* Written problem: Render the records as a Markdown table with the columns No. and Line, one numbered row per line, starting at the line containing "At what coordinates" and running through the end of the records. Skip blank lines and leave the pictures out.

* Data extract:
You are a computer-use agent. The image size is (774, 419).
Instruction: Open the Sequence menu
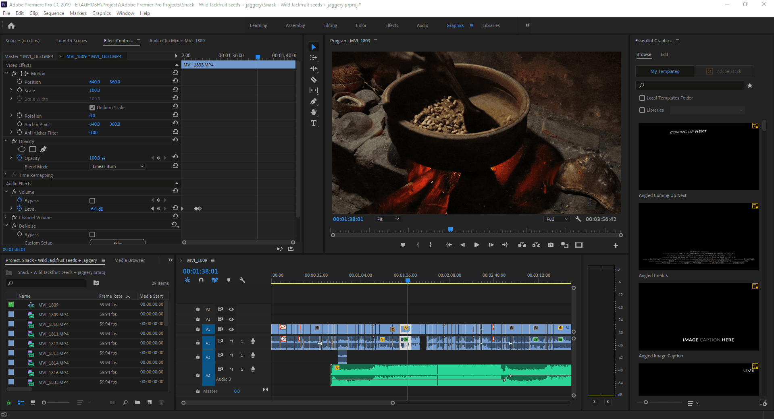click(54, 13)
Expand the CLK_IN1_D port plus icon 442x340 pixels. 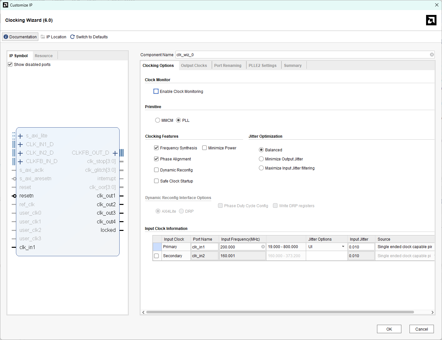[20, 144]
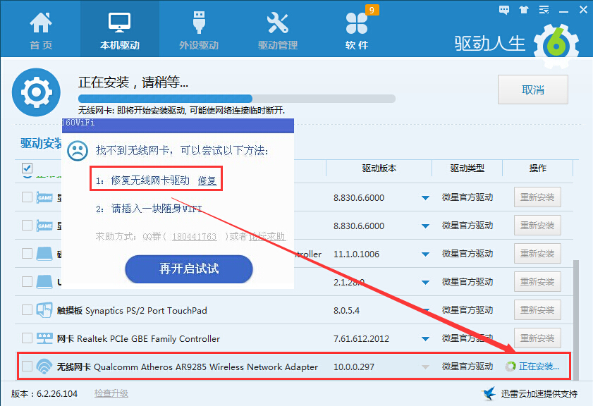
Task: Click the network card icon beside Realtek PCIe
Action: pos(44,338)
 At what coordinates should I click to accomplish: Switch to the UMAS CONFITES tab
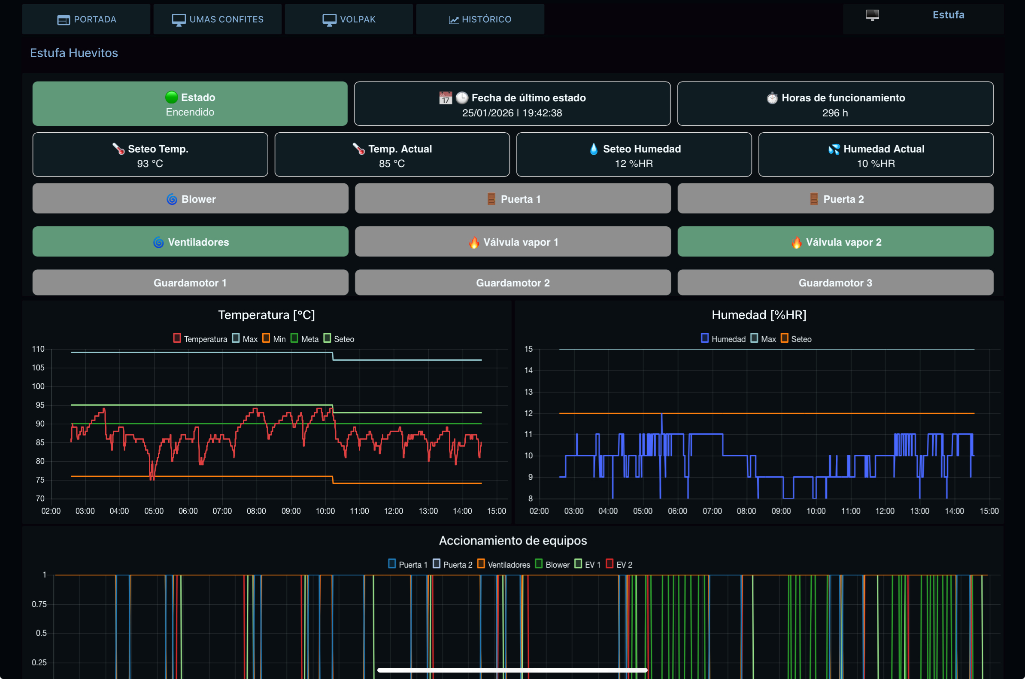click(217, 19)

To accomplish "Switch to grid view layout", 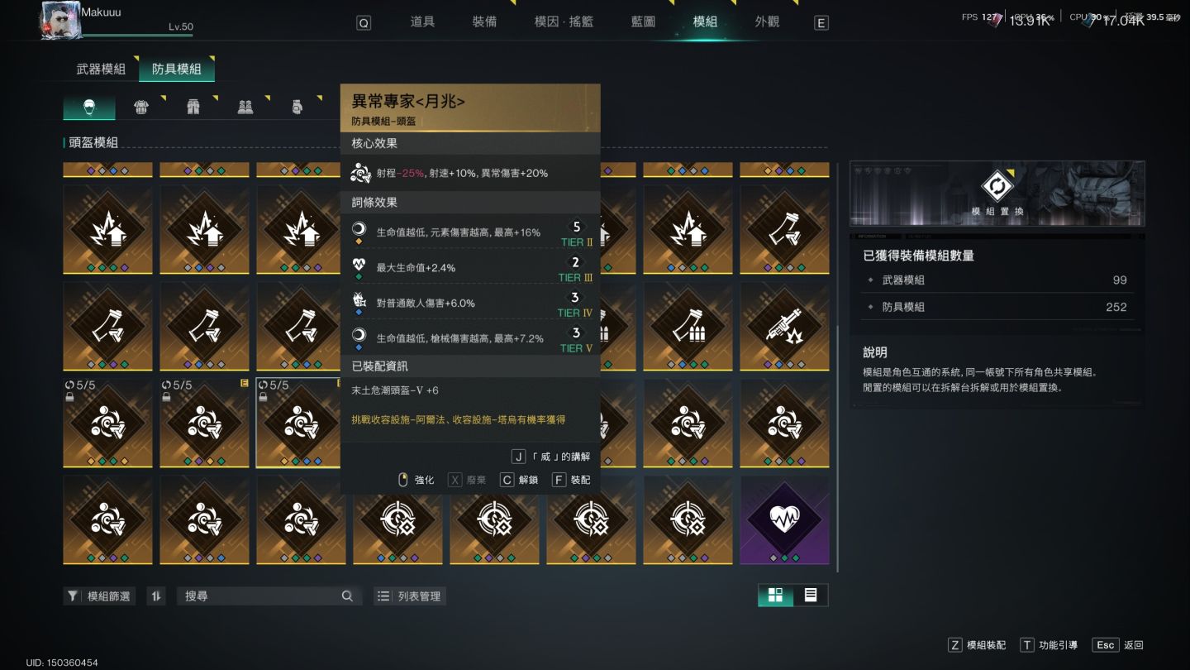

* Response to the exercise:
| No. | Line |
|---|---|
| 1 |  At what coordinates should I click to accomplish: Switch to the UMAS CONFITES tab |
| 2 | click(217, 19) |
| 3 | To accomplish "Switch to grid view layout",  |